Reacher is still on his roundabout trek to San Francisco and the Pacific Ocean. He got side-tracked in “The Sentinel” (#25) but he’d reset his heading in that general direction until his ride had to turn around and go back. And Reacher being true to form, chooses to walk rather than go backwards, even if it is only a temporary detour. He’s just inside the Arizona state line in the desert area of scrub and sagebrush when he sees an old Jeep with a woman at the wheel, head down and unmoving. The Jeep is smack up against the only tree visible in the desert landscape. Did she swerve to miss something in the road or have some kind of attack? Reacher’s sense of honor dictates his next move as he tries to see what’s what and quickly finds himself looking down the barrel of a gun.
“Better off Dead” (#26 in the series) begins in typical Reacher fashion with him trying to help Michaela Fenton, the woman who’d previously threatened to shoot him. She’s looking for her twin brother who was working on a hush-hush project of deadly proportions but she fears he’s already dead. The guy he was working for is notorious for killing his enemies using horribly torturous methods. Mention his name and people are either shaking in their boots or scattering to the hinterlands. Everyone but Reacher that is.

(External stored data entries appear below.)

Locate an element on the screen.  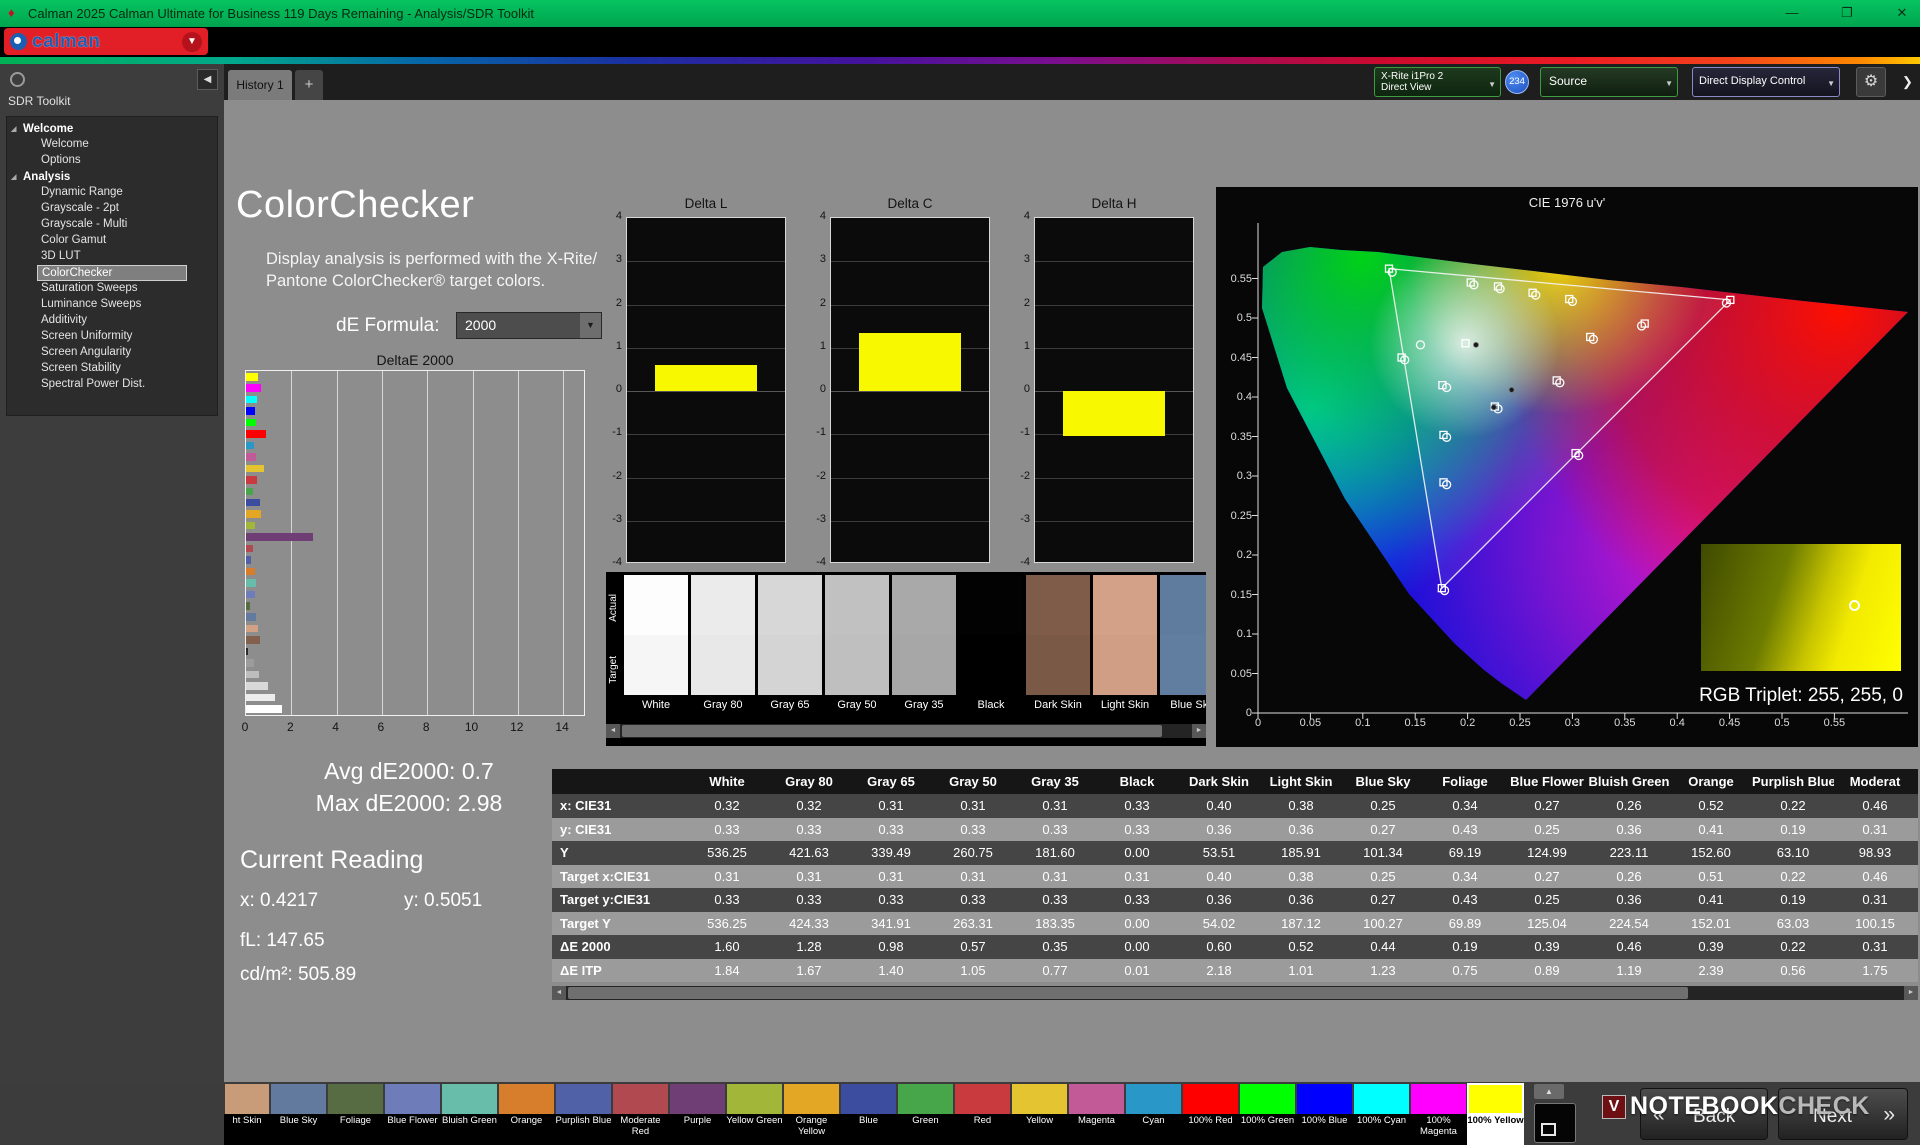
maximize-button: ❐ is located at coordinates (1847, 13).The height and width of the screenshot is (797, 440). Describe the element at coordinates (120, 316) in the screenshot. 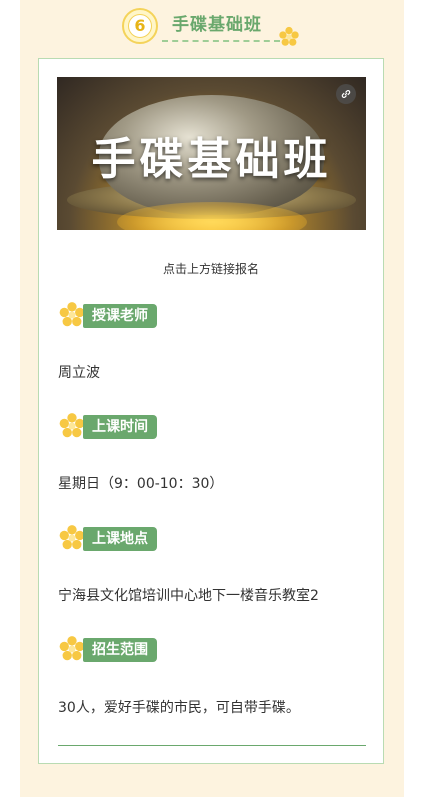

I see `section-label: 授课老师` at that location.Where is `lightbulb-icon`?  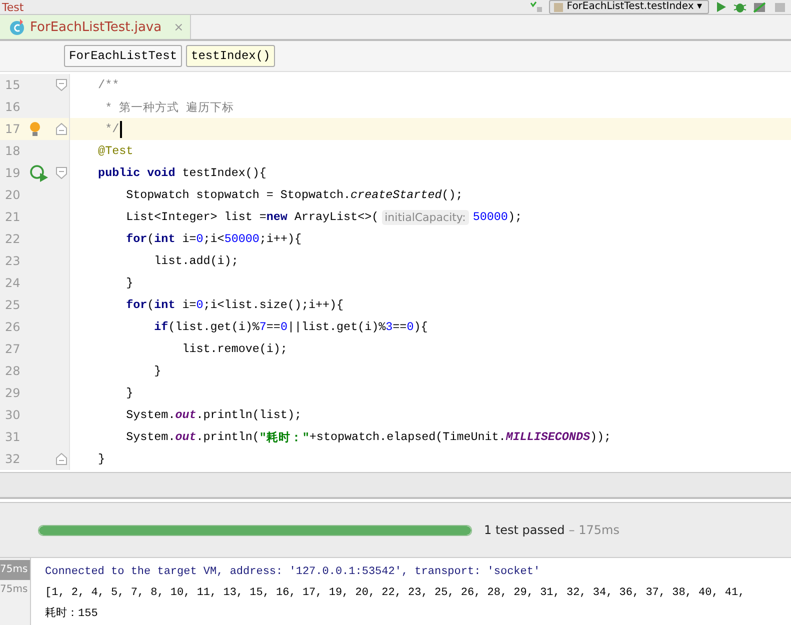
lightbulb-icon is located at coordinates (36, 129).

“Better off Dead” is the second collaboration between Lee and Andrew Child and in it everyman’s hero is back in fighting form. The plot is full of twists and turns and no shortage of tight situations from which Reacher must figure a way out. The villain, known only as Mr. Dendoncker, is universally feared and reviled, especially by his employees who are loyal to a fault inasmuch as they fear their own fate if they fail at whatever job he assigns them. They figure they’re better off dead than to succumb to his torture. Surprisingly no one outside his personal staff has ever seen him and his offices are like an impenetrable fortress. But telling Reacher it can’t be done just makes him more determined to prove you wrong.
Okay, I’m going to have my say about the elephant in the room. No the collaborative writing is not the same and depending on your point of view, it might even be considered an improvement. But to be fair, I’m not in that camp. I liked all the ‘Reacher rituals’ such as him carefully putting his pants between the mattress and box springs to press out the wrinkles before going to bed, and buying a new ‘uniform’ and trashing the old set when they get too ratty looking. There are others but you get the idea. He still uses his knowledge of physics and kinetic energy to fight off the bad guys but it’s not as crisp and sharp-eyed. It’s more mechanical, as if, “Oh right, the readers will be expecting some explanations here”. As if he’s duty bound to feed our appetite for mayhem. That said, Reacher remains my number one hero. He’s still sticking up for the little guy and dishing out his own brand of retribution to those who deserve it. I sincerely hope the brothers Child member what my granny used to say. “If it ain’t broke, don’t fix it.” Four stars.